▼▼▼

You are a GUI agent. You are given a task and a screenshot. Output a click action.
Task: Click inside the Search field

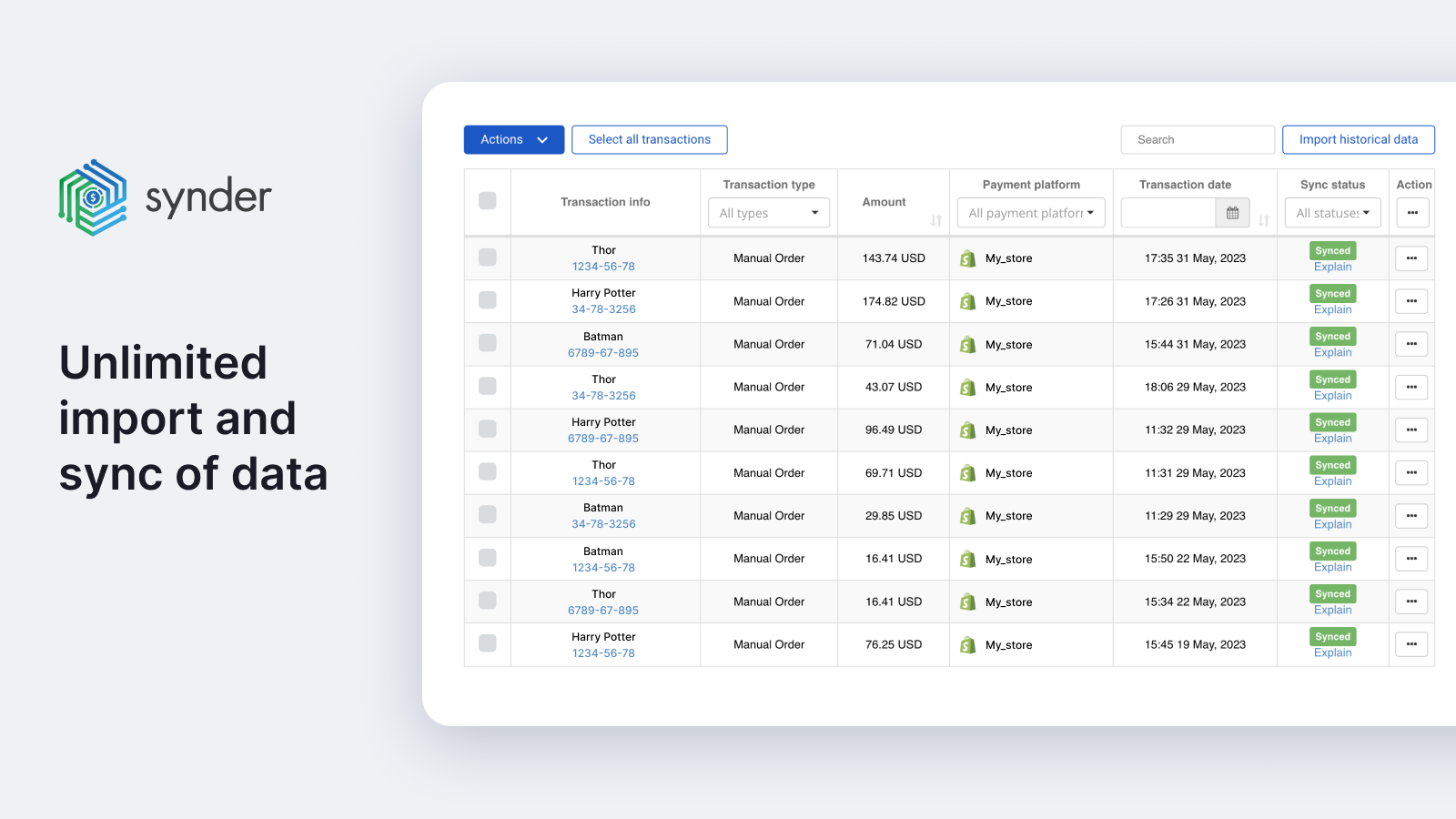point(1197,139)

▲▲▲
▼▼▼

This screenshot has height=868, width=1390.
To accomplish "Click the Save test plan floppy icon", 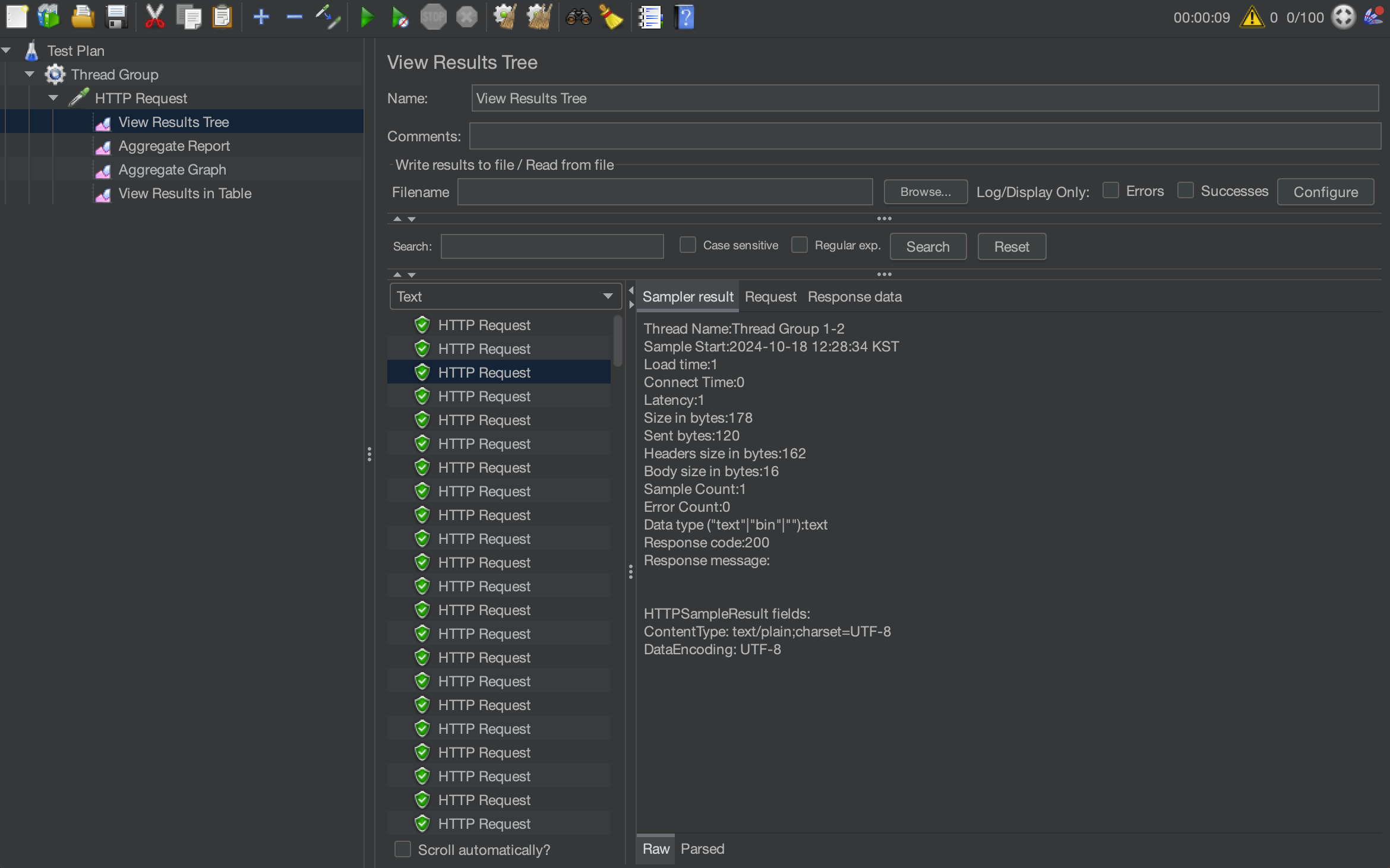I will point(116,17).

▲▲▲

> **Assignment**
Give only the number of lines in the data that hold the word "screenshot".

> **Exercise answer**
2